1. Pasal 4 ayat (1) Undang-Undang Dasar Negara Republik Indonesia Tahun 1945;

2. Undang-Undang Nomor 32 Tahun 2004 tentang Pemerintahan Daerah (Lembaran Negara Republik Indonesia Tahun 2004 Nomor 125, Tambahan Lembaran Negara Republik Indonesia Nomor 4437) sebagaimana telah diubah terakhir dengan Undang-Undang Nomor 12 Tahun 2008 tentang Perubahan Kedua atas Undang-Undang Nomor 32 Tahun 2004 tentang Pemerintahan Daerah (Lembaran Negara Republik Indonesia Tahun 2008 Nomor 59, Tambahan Lembaran Negara Republik Indonesia Nomor 4844);

3. Undang-Undang Nomor 25 Tahun 2007 tentang Penanaman Modal (Lembaran Negara Republik Indonesia Tahun 2007 Nomor 67, Tambahan Lembaran Negara Republik Indonesia Nomor 4724);

4. Undang-Undang Nomor 11 Tahun 2008 tentang Informasi dan Transaksi Elektronik (Lembaran Negara Republik Indonesia Tahun 2008 Nomor 58, Tambahan Lembaran Negara Republik Indonesia Nomor 4843);

5. Undang-Undang Nomor 14 Tahun 2008 tentang Keterbukaan Informasi Publik (Lembaran Negara Republik Indonesia Tahun 2008 Nomor 61, Tambahan Lembaran Negara Republik Indonesia Nomor 4846);

6. Peraturan Pemerintah Nomor 38 Tahun 2007 tentang Pembagian Urusan Pemerintahan antara Pemerintah, Pemerintahan Daerah Provinsi, dan Pemerintahan Daerah Kabupaten/Kota (Lembaran Negara Republik Indonesia Tahun 2007 Nomor 82, Tambahan Lembaran Negara Republik Indonesia Nomor 4737);

7. Peraturan Pemerintah Nomor 41 Tahun 2007 tentang Organisasi Perangkat Daerah (Lembaran Negara Republik Indonesia Tahun 2007 Nomor 89, Tambahan Lembaran Negara Republik Indonesia Nomor 4741);

8. Peraturan Pemerintah Nomor 45 Tahun 2008 tentang Pedoman Pemberian Insentif dan Pemberian Kemudahan Penanaman Modal di Daerah (Lembaran Negara Republik Indonesia Tahun 2008 Nomor 88, Tambahan Lembaran Negara Republik Indonesia Nomor 4861);

MEMUTUSKAN:

Menetapkan:

PERATURAN PRESIDEN TENTANG PELAYANAN TERPADU SATU PINTU DI BIDANG PENANAMAN MODAL.

BAB I
KETENTUAN UMUM

Pasal 1

Dalam Peraturan Presiden ini yang dimaksud dengan:

1. Penanaman Modal adalah segala bentuk kegiatan menanam modal, baik oleh penanam modal dalam negeri maupun penanam modal asing, untuk melakukan usaha di wilayah negara Republik Indonesia.

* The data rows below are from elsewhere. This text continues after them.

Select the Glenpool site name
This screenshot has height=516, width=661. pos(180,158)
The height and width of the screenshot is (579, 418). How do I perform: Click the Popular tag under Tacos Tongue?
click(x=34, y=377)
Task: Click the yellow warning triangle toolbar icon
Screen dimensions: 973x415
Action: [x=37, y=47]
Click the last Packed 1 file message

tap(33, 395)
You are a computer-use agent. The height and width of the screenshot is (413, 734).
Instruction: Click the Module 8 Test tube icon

2. Penanaman Modal Asing adalah kegiatan menanam modal untuk melakukan usaha di wilayah negara Republik Indonesia yang dilakukan oleh penanam modal asing, baik yang menggunakan modal asing sepenuhnya maupun yang berpatungan dengan penanam modal dalam negeri.

3. Penanam Modal adalah perseorangan atau badan usaha yang melakukan Penanaman Modal yang dapat berupa penanam modal dalam negeri dan penanam modal asing.

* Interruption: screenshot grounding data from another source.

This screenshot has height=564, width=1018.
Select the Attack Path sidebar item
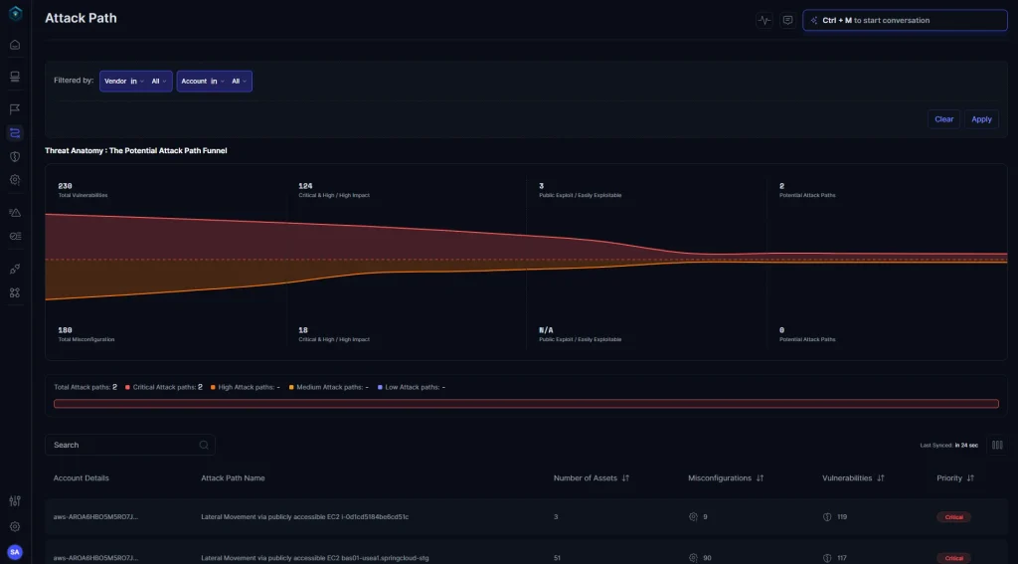(15, 132)
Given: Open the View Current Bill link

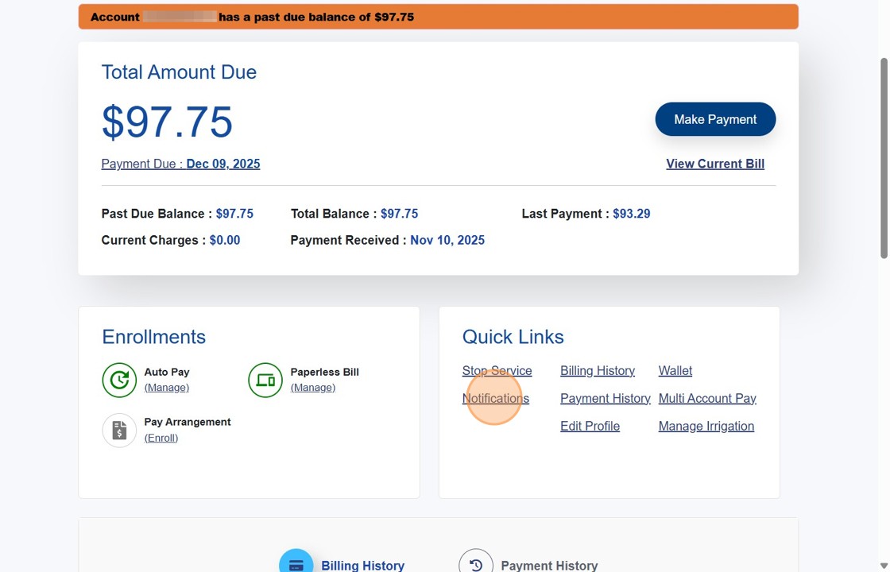Looking at the screenshot, I should (714, 164).
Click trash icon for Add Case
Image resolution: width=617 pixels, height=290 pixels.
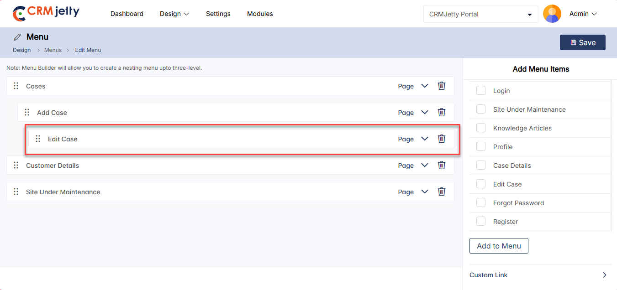442,112
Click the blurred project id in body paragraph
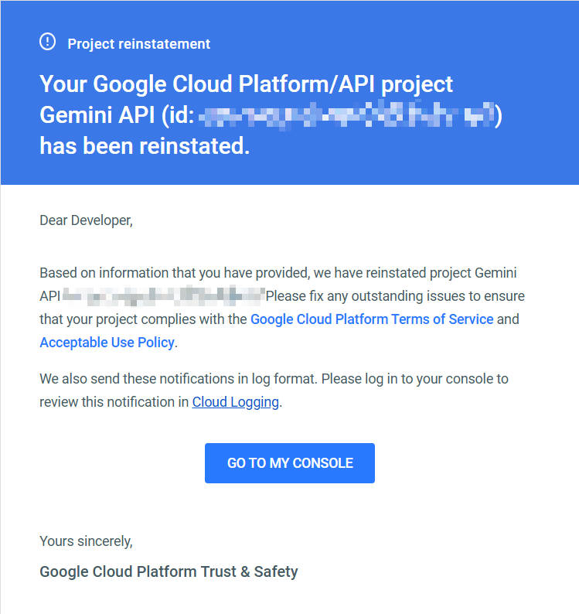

4. Pelayanan Terpadu Satu Pintu, yang selanjutnya disingkat PTSP adalah kegiatan penyelenggaraan suatu Perizinan dan Nonperizinan yang mendapat pendelegasian atau pelimpahan wewenang dari lembaga atau instansi yang memiliki kewenangan Perizinan dan Nonperizinan yang proses pengelolaannya dimulai dari tahap permohonan sampai dengan tahap terbitnya dokumen yang dilakukan dalam satu tempat.

5. Perizinan adalah segala bentuk persetujuan untuk melakukan Penanaman Modal yang dikeluarkan oleh Pemerintah dan Pemerintah Daerah yang memiliki kewenangan sesuai dengan ketentuan peraturan perundang-undangan.

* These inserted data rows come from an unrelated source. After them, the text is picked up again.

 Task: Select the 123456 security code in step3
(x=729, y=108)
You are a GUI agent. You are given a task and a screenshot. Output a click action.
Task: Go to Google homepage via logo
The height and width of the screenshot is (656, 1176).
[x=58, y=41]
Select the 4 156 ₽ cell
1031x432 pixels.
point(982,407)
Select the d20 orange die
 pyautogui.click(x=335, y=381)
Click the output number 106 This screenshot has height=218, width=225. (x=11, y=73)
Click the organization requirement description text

6. Nonperizinan adalah segala bentuk kemudahan pelayanan, fasilitas fiskal, dan informasi mengenai Penanaman Modal, sesuai dengan ketentuan peraturan perundang-undangan.

7. Perangkat Daerah Provinsi bidang Penanaman Modal, yang selanjutnya disingkat PDPPM adalah unsur pembantu kepala daerah dalam rangka penyelenggaraan pemerintahan daerah provinsi, dengan bentuk sesuai dengan kebutuhan masing-masing pemerintah provinsi, yang menyelenggarakan fungsi utama koordinasi di bidang Penanaman Modal di pemerintah provinsi.

8. Perangkat Daerah Kabupaten/Kota bidang Penanaman Modal, yang selanjutnya disingkat PDKPM adalah unsur pembantu kepala daerah dalam rangka penyelenggaraan pemerintahan daerah kabupaten/kota, dengan bentuk sesuai dengan kebutuhan masing-masing pemerintah kabupaten/kota, yang menyelenggarakan fungsi utama koordinasi di bidang Penanaman Modal di pemerintah kabupaten/kota.

9. Pendelegasian Wewenang adalah penyerahan tugas, hak, kewajiban, dan pertanggungjawaban Perizinan dan Nonperizinan, termasuk penandatanganannya atas nama pemberi wewenang, oleh:

10. Pelimpahan Wewenang adalah penyerahan tugas, hak, kewajiban, dan pertanggungjawaban Perizinan dan Nonperizinan, termasuk penandatanganannya atas nama penerima wewenang, oleh:

11. Penugasan adalah penyerahan tugas, hak, wewenang, kewajiban, dan pertanggungjawaban, termasuk penandatanganannya atas nama penerima wewenang, dari Kepala BKPM kepada pemerintah kabupaten/kota untuk melaksanakan urusan pemerintahan di bidang Penanaman Modal yang menjadi kewenangan Pemerintah berdasarkan hak substitusi sebagaimana diatur dalam Pasal 30 ayat (8) Undang-Undang Nomor 25 Tahun 2007 tentang Penanaman Modal, yang ditetapkan dengan uraian yang jelas.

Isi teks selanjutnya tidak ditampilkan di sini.